The latest release of s2 adds the ability to keep the usual GIS rules for edges when importing features by adding points to edges to keep them within a given tolerance of the original. Using a smaller tolerance will add more points, so using the largest possible tolerance for your use-case is recommended.

```
s2_plot(
s2_geog_from_text(
poly,
planar = TRUE,
tessellate_tol_m = 1e3
),
border = "red"
)
s2_plot(s2_data_countries(), add = TRUE)
```

Similarly, when exporting geographies from s2 into other GIS software, the previous release made it difficult to export edges in the way that other GIS software expected them. One example of this is exporting s2 cells, which by definition have geodesic edges.

```
cell <- s2_cell_parent(as_s2_cell(s2_lnglat(-64, 45)), 2)
cell_geod <- s2_as_binary(s2_cell_polygon(cell))
cell_planar <- s2_as_binary(s2_cell_polygon(cell), planar = TRUE)
wk::wk_plot(wk::as_wkb(cell_geod))
wk::wk_plot(wk::as_wkb(cell_planar), border = "red", add = TRUE)
```

Usually vertices of normal GIS layers are close enough together that this won’t make a meaningful difference in the output. If you are getting invalid geometry errors from s2 input or output, though, it’s another tool you can use to work around the problem.

### Internal refactoring

The major change in this release was a big refactor of the initial implementation to make it possible for other to re-use some of the code we’d written to make something like simple features work with s2 as a backend. The result was a standalone library and a lot of code quality improvements! There is interest in the Python geospatial community to add Python bindings and perhaps a set of geoarrow/Arrow query engine bindings in the future!

This release also eliminates a dependency on an old version of the wk package and commits to the infrastructure in recent wk releases.
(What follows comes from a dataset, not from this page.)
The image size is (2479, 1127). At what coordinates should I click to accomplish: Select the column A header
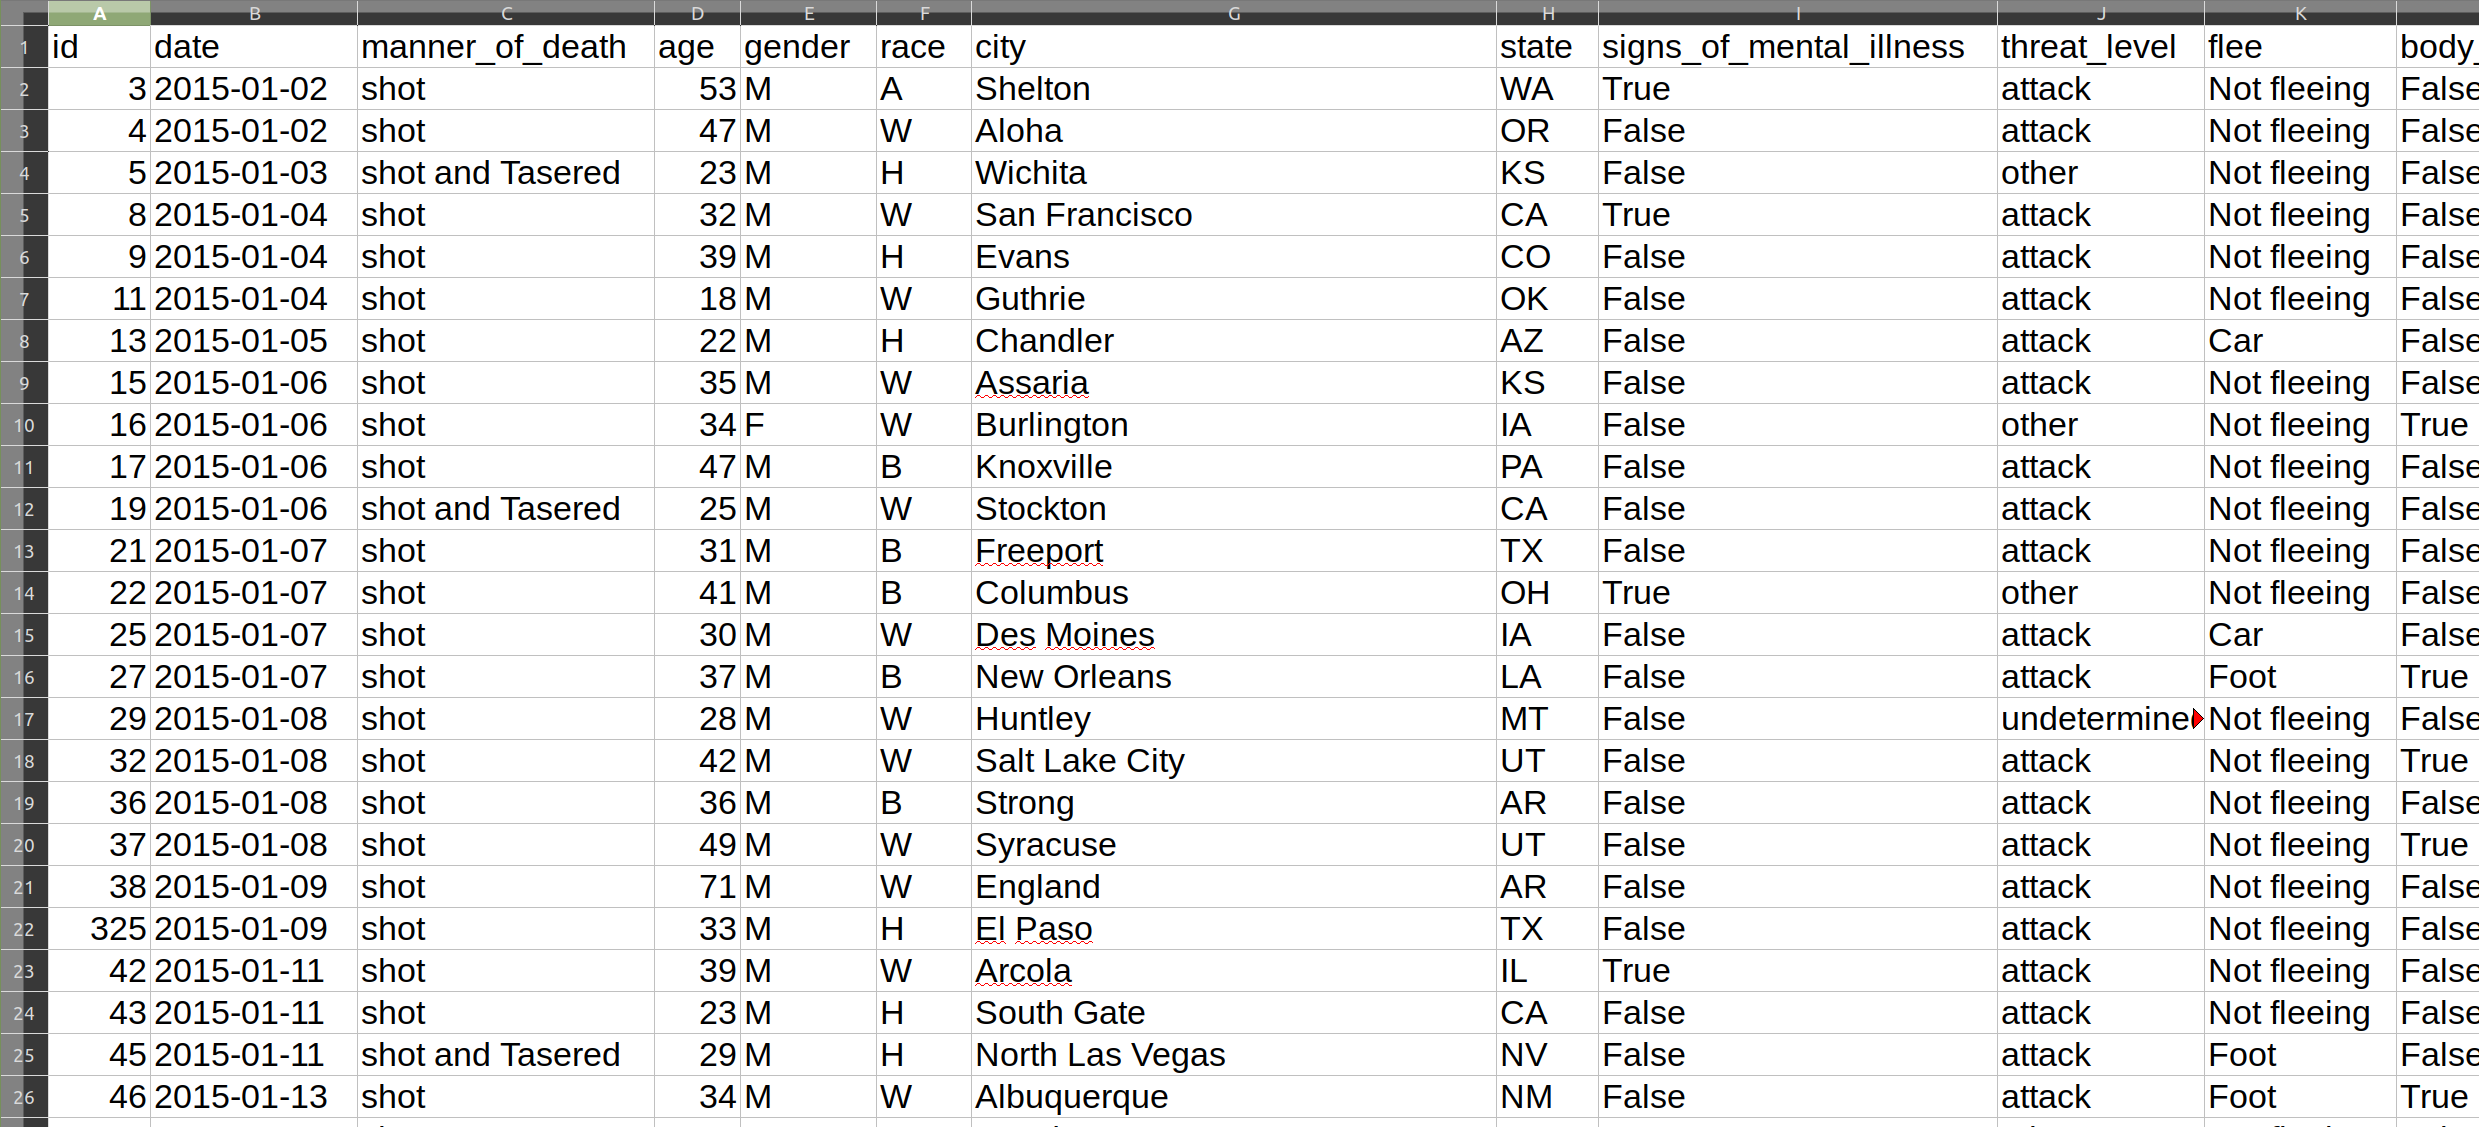99,13
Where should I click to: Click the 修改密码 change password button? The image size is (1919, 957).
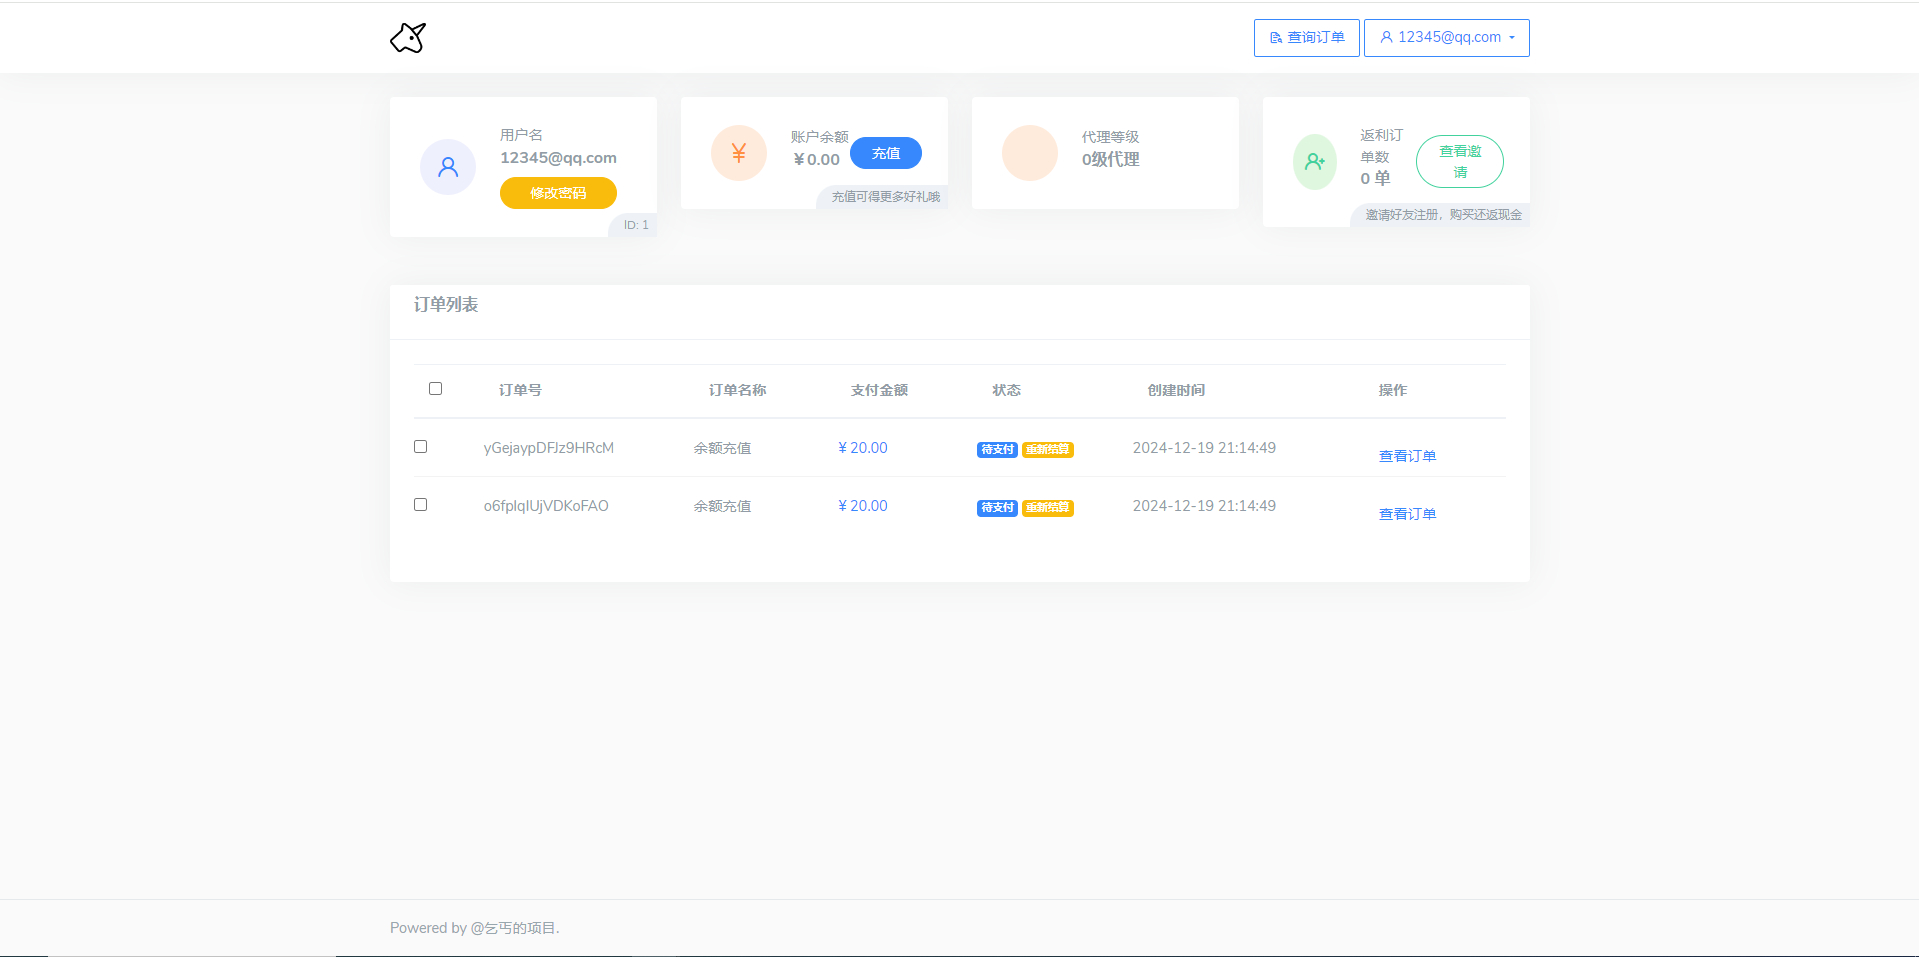(x=558, y=193)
The most useful thing this does is add the ability to speed up conversions between sf and s2 representations of a geometry (particularly in the sf direction).

```
fast_as_s2 <- function(x) {
wk::wk_handle(x, s2_geography_writer())
}
fast_as_sfc <- function(geog) {
wk::wk_handle(geog, wk::sfc_writer())
}
nc_sfc <- sf::read_sf(system.file("shape/nc.shp", package = "sf"))$geometry
nc_big_sfc <- rep(nc_sfc, 100)
nc_big_s2 <- as_s2_geography(nc_big_sfc)
bench::mark(
fast_as_s2(nc_big_sfc),
sf::st_as_s2(nc_big_sfc),
check = FALSE
)
#> # A tibble: 2 × 6
#> expression min median `itr/sec` mem_alloc `gc/sec`
#> <bch:expr> <bch:tm> <bch:tm> <dbl> <bch:byt> <dbl>
#> 1 fast_as_s2(nc_big_sfc) 203ms 204ms 4.88 81.6KB 0
#> 2 sf::st_as_s2(nc_big_sfc) 224ms 224ms 4.46 5.68MB 2.23
bench::mark(
fast_as_sfc(nc_big_s2),
sf::st_as_sfc(nc_big_s2),
check = FALSE
)
#> Warning: Some expressions had a GC in every iteration; so filtering is disabled.
#> # A tibble: 2 × 6
#> expression min median `itr/sec` mem_alloc `gc/sec`
#> <bch:expr> <bch:tm> <bch:tm> <dbl> <bch:byt> <dbl>
#> 1 fast_as_sfc(nc_big_s2) 15.1ms 15.8ms 55.9 4.36MB 9.31
#> 2 sf::st_as_sfc(nc_big_s2) 744.4ms 744.4ms 1.34 155.52MB 14.8
```

The handler/writer implementations allow some other wk infrastructure to work out of the box:

```
wk::wk_flatten(as_s2_geography("MULTIPOINT (0 1, 2 3, 4 5)"))
#> <geodesic s2_geography[3] with CRS=OGC:CRS84>
#> [1] POINT (0 1) POINT (2 3) POINT (4 5)
```

### What’s next?

In addition to maintaining the features added in this release, there are some exciting features coming up! Buffers on the sphere were just added to the upstream google/s2 release, and the ability to simplify features together (e.g., polygon coverages) has always been available in s2 but never exposed in the R package. These plus modernizing the s2 package build system is up next!